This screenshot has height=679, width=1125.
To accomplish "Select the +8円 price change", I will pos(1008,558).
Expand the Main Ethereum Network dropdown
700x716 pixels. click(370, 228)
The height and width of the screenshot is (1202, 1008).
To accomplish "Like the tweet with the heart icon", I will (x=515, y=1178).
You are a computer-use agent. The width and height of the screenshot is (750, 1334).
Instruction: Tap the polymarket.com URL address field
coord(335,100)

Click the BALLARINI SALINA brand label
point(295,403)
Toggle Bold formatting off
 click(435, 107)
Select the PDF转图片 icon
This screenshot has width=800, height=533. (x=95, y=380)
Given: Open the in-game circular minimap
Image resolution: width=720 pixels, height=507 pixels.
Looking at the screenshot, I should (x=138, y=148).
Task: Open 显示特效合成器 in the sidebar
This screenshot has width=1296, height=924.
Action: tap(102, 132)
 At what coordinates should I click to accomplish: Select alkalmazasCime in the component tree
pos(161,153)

━━━━━━

**Exercise description**
In the records above, copy exactly the lines from the one that contains "Task: Open 显示特效合成器 in the sidebar" through the last, and nothing else.

**Problem solution**
Task: Open 显示特效合成器 in the sidebar
This screenshot has width=1296, height=924.
Action: tap(102, 132)
 At what coordinates should I click to accomplish: Select alkalmazasCime in the component tree
pos(161,153)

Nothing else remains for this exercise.